The truth is a combination of, “I don’t know and everything.” And that combination has been paralyzing for me. My self-esteem plummeted and my anxiety skyrocketed. I became easily swayed by outside influences, especially my husband. Somehow in the midst of my fear and insecurity I replaced God with Matthew and made his words and deeds law. I squashed my talents and interests in support of him and unfortunately that has led to nothing but resentment.

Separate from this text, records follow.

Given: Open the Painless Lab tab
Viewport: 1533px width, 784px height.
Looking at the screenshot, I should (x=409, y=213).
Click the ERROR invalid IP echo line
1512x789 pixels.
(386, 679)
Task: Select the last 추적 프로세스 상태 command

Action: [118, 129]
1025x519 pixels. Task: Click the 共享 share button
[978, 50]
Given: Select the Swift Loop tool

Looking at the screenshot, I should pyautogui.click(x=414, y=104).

My transformation to meek and resentful was a slow fade. The move back toward confident and courageous has been equally as glacial in movement. It was during my train rides to and from work in New York City that I read, Freefall to Fly, by Rebekah Lyons. Reading that book planted a seed in my heart and growth in faith began. Her book challenged my ideas about myself with questions such as:
“What am I so afraid of? Why is living in the moment so difficult?” pg 87
She also answered these questions for me with her words, “Because when the busy stops and the hurry fades I’m left with a haunting feeling of inadequacy.” Pg 87
The following words of Lyons’ about using my God given gifts and talents hit me with a power packed punch:
“God wants us to reclaim it. To stop filling our days with empty distractions that deter us from using our hearts and souls.” Pg 93
Reading those words, “God wants us…” were the seeds of faith being restored in my soul. I didn’t believe in myself, but God does. He wants me to reclaim the gifts and talents He gave me because I am, “fearfully and wonderfully made,” in His image. Psalm 139: 13-14
It has been a year since I read Freefall to Fly and the journey from then until now hasn’t been smooth, but I have stepped out in faith more times than not. I have spent more time in the Word. I have surrounded myself with faithful people. I have tried new things, gone to unfamiliar places, and learned that I am worthy of love and respect.

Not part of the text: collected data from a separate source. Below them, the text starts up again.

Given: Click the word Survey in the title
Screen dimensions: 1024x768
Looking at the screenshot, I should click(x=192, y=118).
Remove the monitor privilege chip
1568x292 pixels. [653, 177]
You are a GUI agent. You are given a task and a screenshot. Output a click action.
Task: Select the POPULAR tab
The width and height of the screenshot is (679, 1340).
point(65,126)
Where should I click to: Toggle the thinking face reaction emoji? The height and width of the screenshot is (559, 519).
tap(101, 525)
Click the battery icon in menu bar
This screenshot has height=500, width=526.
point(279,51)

I am still uncovering my gifts. There are still days that I’m unsure of my talents and greater purpose in life. But I am learning that,
“[Life’s] not completing a task list. It’s not looking perfect. Or being perfect. It’s a plan derailed, a life surrendered, a bondage broken. It’s knowing who you are and more importantly Whose you are.” ~Rebekah Lyons
Learning Whose I am and fostering that relationship has allowed me to be brave.